The codicil executed by Edward Buchanan on the 25th July, 1843, contains the following bequest:
“ In consideration of the particular care and attention shown me by my sister, Priscilla Buchanan, during my protracted sickness, I give and devise to her, her executors and administrators and assigns, all my household and kitchen furniture, and likewise my stock of horses, cattle, grain, provender, farming utensils, and other chattels personal, belonging to me, that may be on my said farm in Baltimore County, at the time of my decease.

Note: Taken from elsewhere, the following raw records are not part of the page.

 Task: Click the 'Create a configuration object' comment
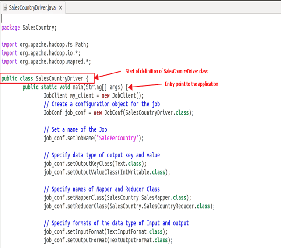102,104
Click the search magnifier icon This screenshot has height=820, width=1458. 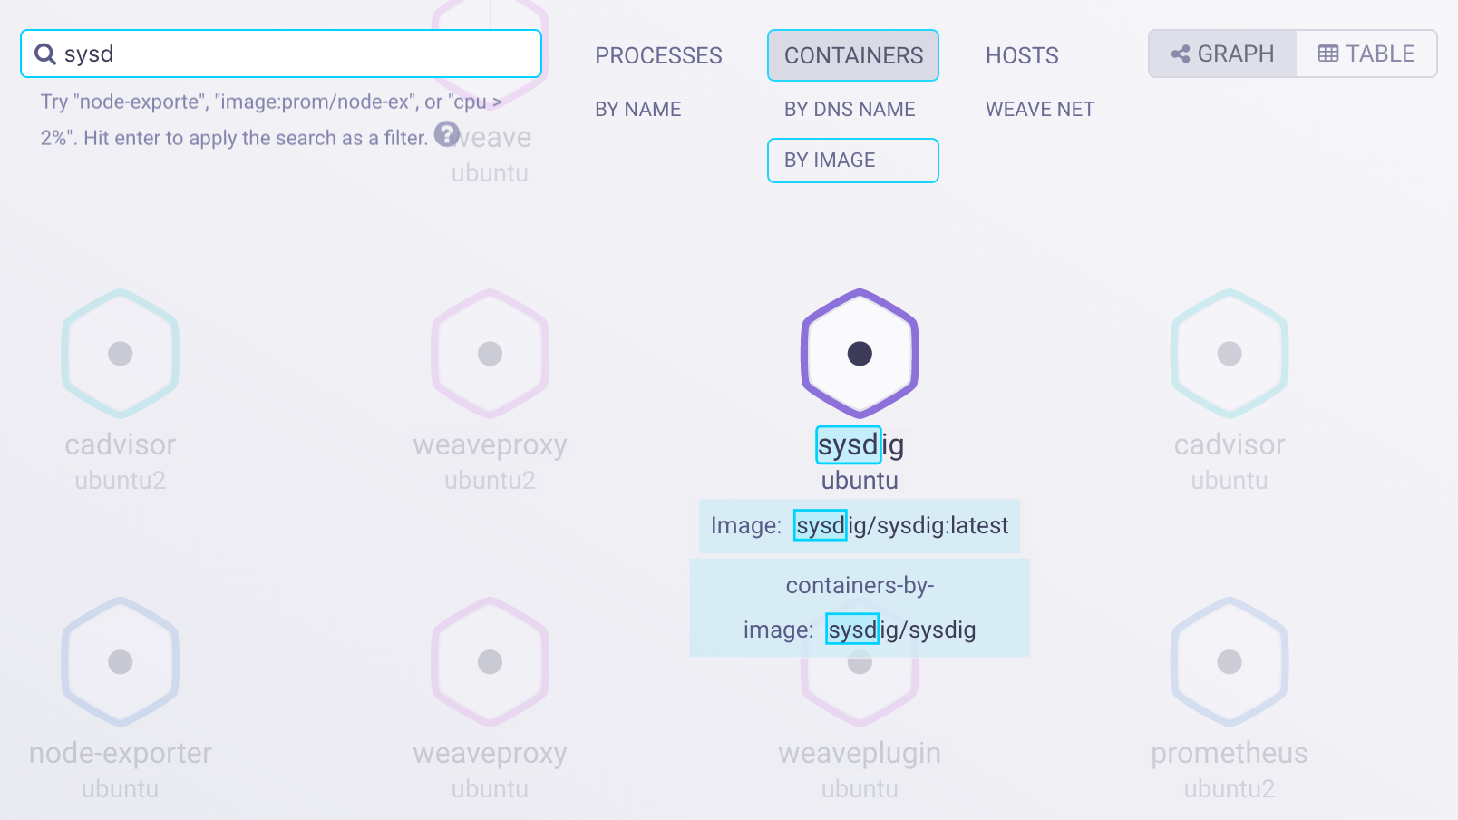[45, 54]
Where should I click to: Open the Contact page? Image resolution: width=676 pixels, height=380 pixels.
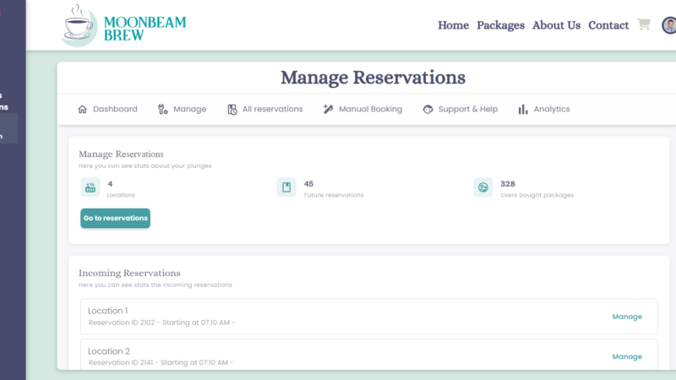pyautogui.click(x=608, y=25)
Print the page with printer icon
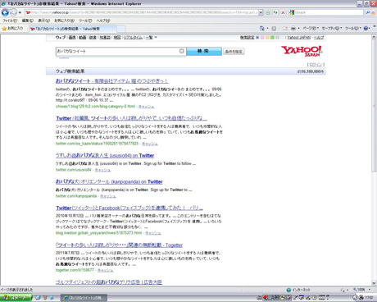 pos(293,28)
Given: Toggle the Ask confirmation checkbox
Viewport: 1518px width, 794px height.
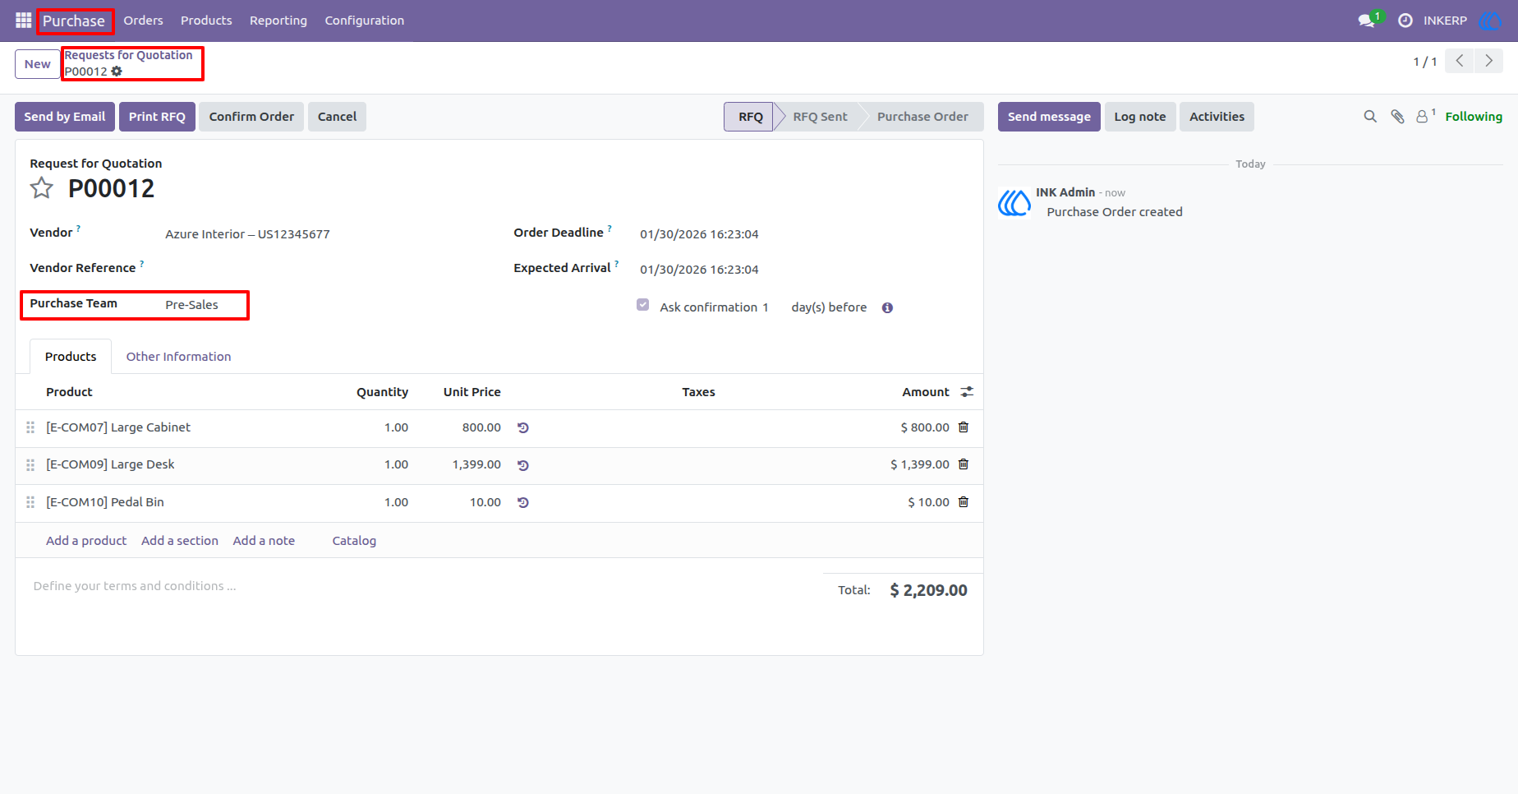Looking at the screenshot, I should click(643, 305).
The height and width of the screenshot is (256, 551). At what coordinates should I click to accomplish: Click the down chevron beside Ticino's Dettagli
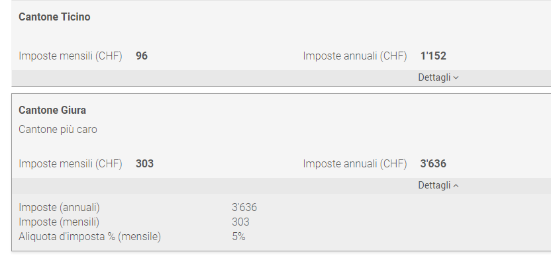click(x=456, y=78)
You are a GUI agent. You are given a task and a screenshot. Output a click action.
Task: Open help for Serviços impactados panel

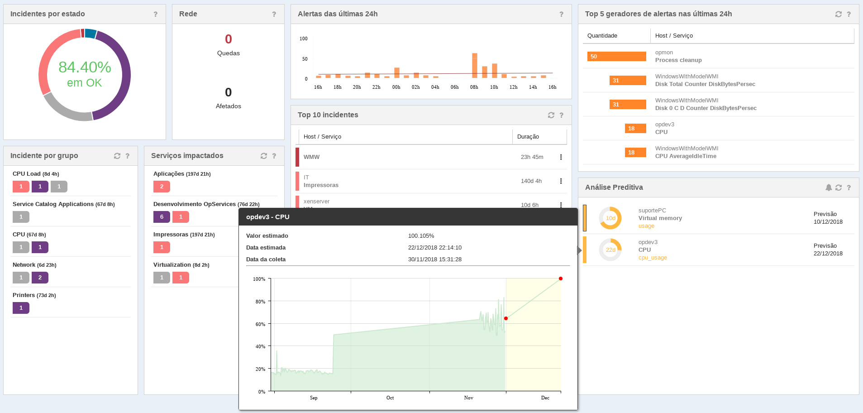[274, 156]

I also give to my said sister Priscilla, her heirs, executors, administrators and assigns, my house and lot of ground and premises fronting on Fleet Street, Fells Point, in the said city of Baltimore.”
The counsel for the appellant have relied on the expressions, “ in consideration of the particular care and attention,” &c. as indicating that the testator treated the appellant as his creditor ; and that the property in controversy was bequeathed to her—not as a mere matter of testamentary bounty, but in payment of what he considered to be a debt, founded upon a valuable consideration, and justly due from him to the legatee.

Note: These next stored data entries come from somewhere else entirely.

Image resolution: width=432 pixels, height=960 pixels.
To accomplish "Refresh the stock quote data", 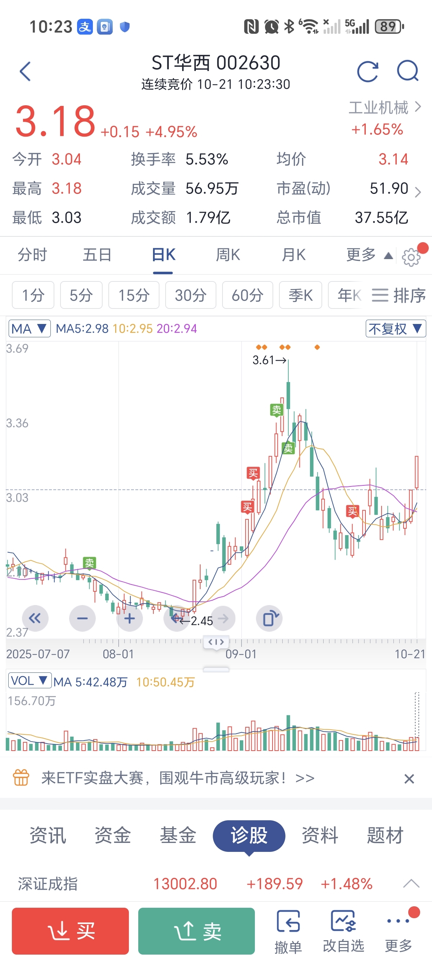I will 367,71.
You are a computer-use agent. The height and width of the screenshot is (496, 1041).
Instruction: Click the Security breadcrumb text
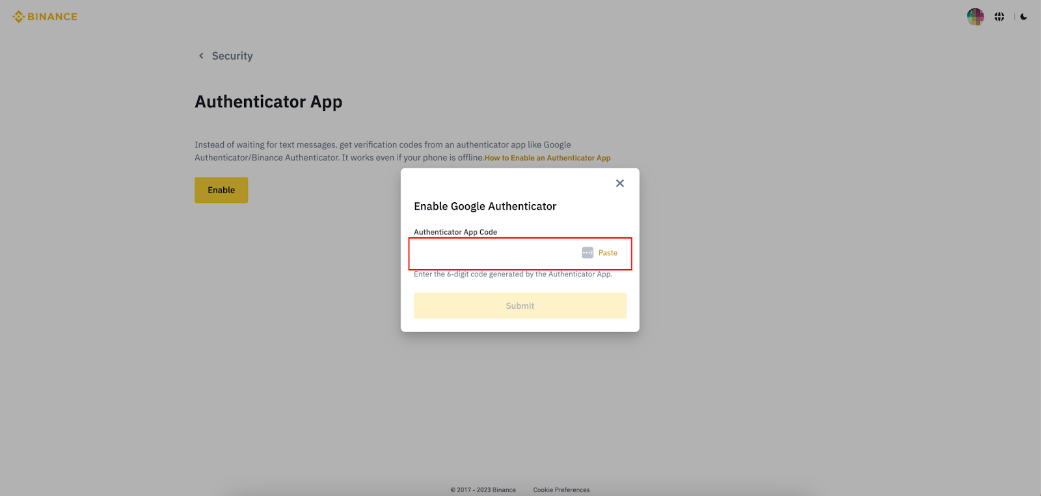point(232,56)

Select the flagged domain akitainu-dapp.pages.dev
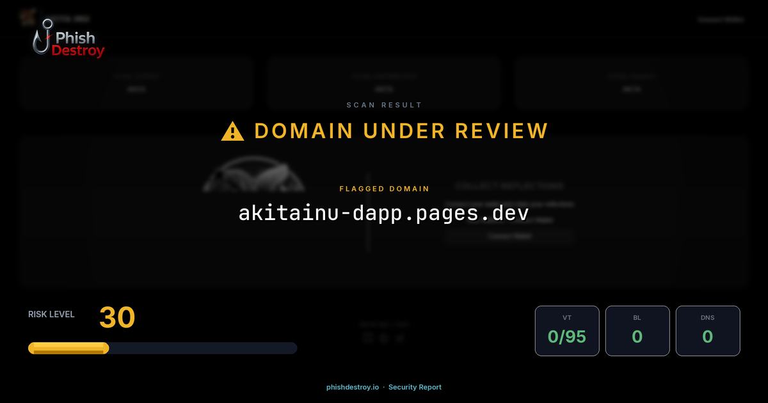[384, 214]
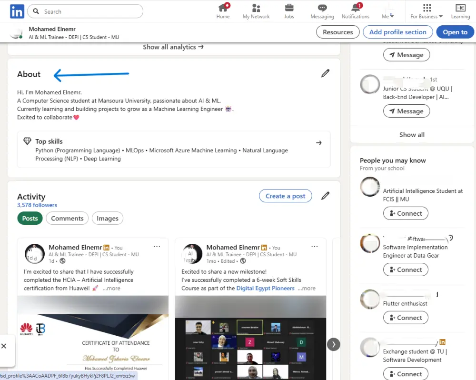Click the LinkedIn logo in the top-left corner
Viewport: 476px width, 380px height.
17,11
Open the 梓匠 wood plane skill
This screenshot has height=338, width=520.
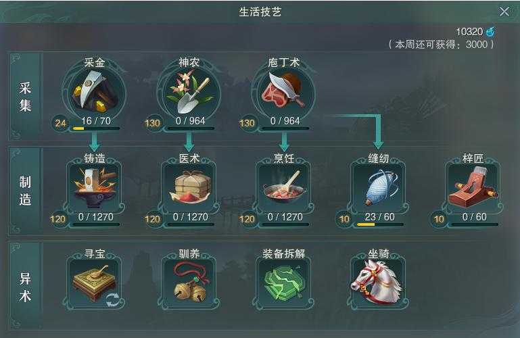473,186
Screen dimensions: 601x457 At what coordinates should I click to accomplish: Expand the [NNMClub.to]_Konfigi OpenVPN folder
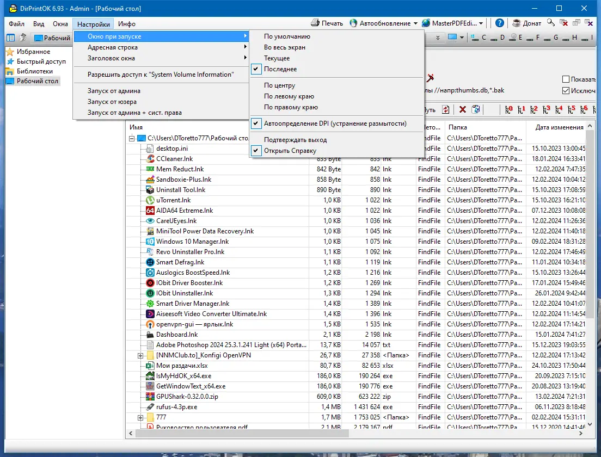pos(140,355)

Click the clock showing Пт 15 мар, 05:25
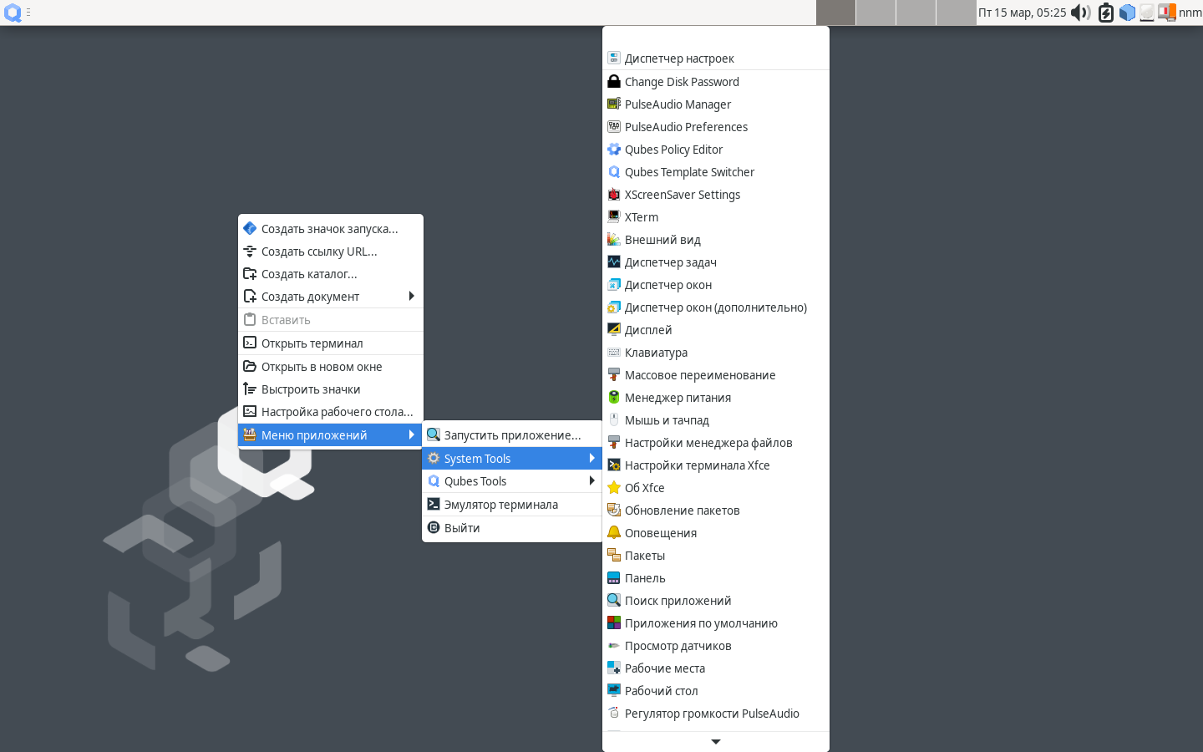point(1022,13)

But an insuperable answer to this argument is, that no claim has as at any time been preferred by the appellant against the *120estate of the testator for these services; and her counsel have repudiated the supposition, that she was influenced by sordid motives in the care and attention which she bestowed upon her brother during his protracted illness.
The services rendered on this occasion by the appellant, were in the highest degree meritorious, but they were confessedly gratuitous; and it is impossible to place the appellant in the position of a creditor, or to impart to the legacy the character of a purchase, in a case where it is perfectly plain, and has indeed been conceded that there was no legal claim.

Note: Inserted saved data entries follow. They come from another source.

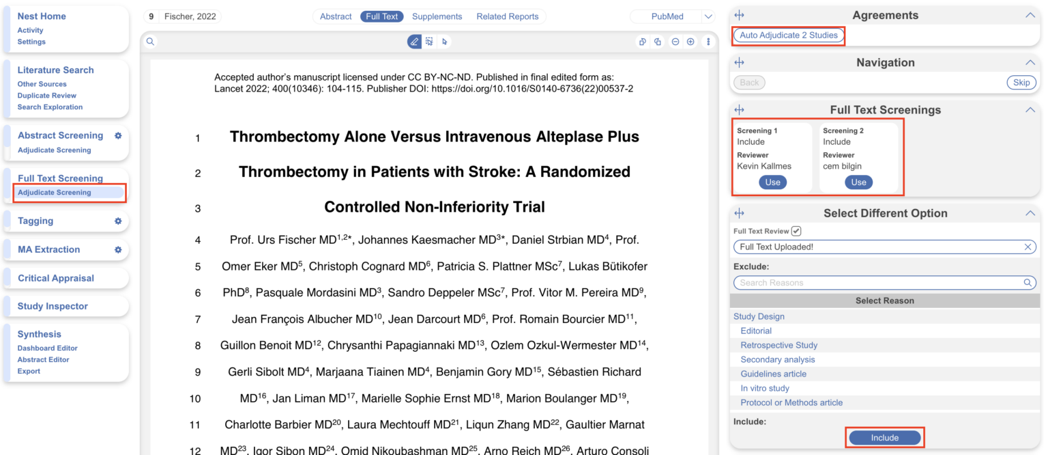This screenshot has width=1048, height=455.
Task: Select the area selection tool
Action: 430,41
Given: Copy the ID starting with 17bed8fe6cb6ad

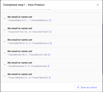Looking at the screenshot, I should click(x=48, y=66).
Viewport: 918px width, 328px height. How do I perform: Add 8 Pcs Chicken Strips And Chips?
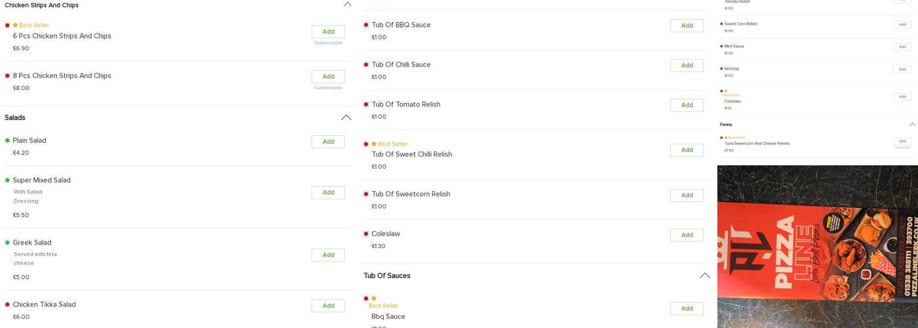tap(328, 77)
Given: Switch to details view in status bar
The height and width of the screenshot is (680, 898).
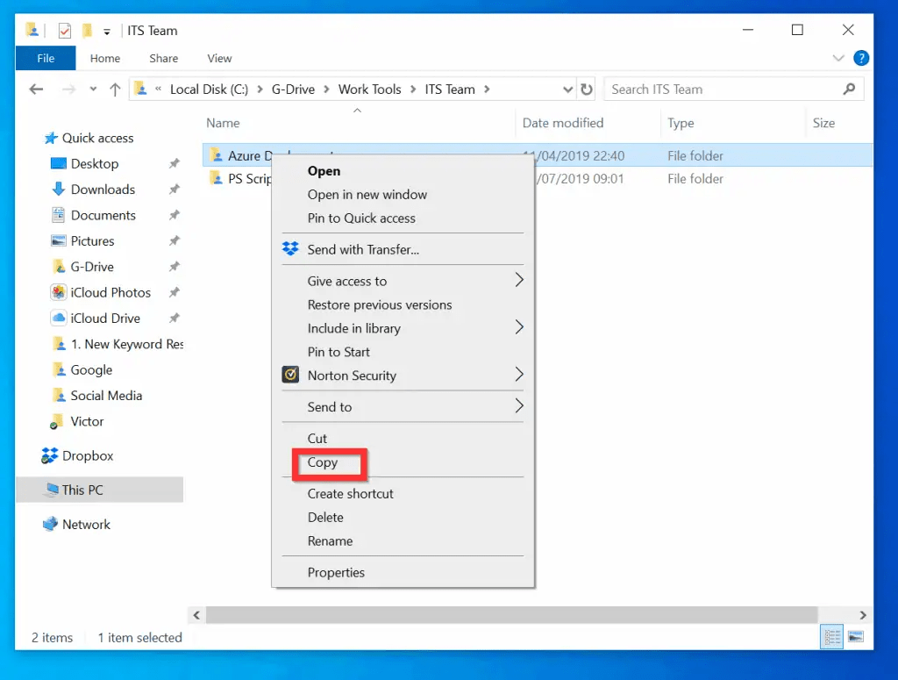Looking at the screenshot, I should [x=831, y=637].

The rule upon this subject is thus laid down by Roper, in his Treatise on Legacies, 1 vol. 297:
“ When a general legacy is given in consideration of a debt owing to the legatee, or of his relinquishing any right or interest since the bequest, is not made as a bounty like other general bequests, but as purchase money for the collateral right or interest, it will be entitled to a preference of payment, to other general legacies, which are merely voluntary.” And the author says:
“ It must be remarked, that, as it is the surrender of existing rights or claims which gives the preference to the legatee, it is necessary that those rights or claims should be subsisting at the testator’s death.”
It is not pretended that there was any debt or claim due and subsisting, or account of these services, from the testator to the appellant, at the time of his death; and it is clear upon all the cases, that she cannot be treated as a purchaser of this legacy. But as this is a contest between the executor and the legatee, and not between co-legatees, we desire to be understood as not meaning to intimate, that this fact, even if had been established, would have changed, in any respect, the aspect of this controversy.
DECREE AFFIRMED.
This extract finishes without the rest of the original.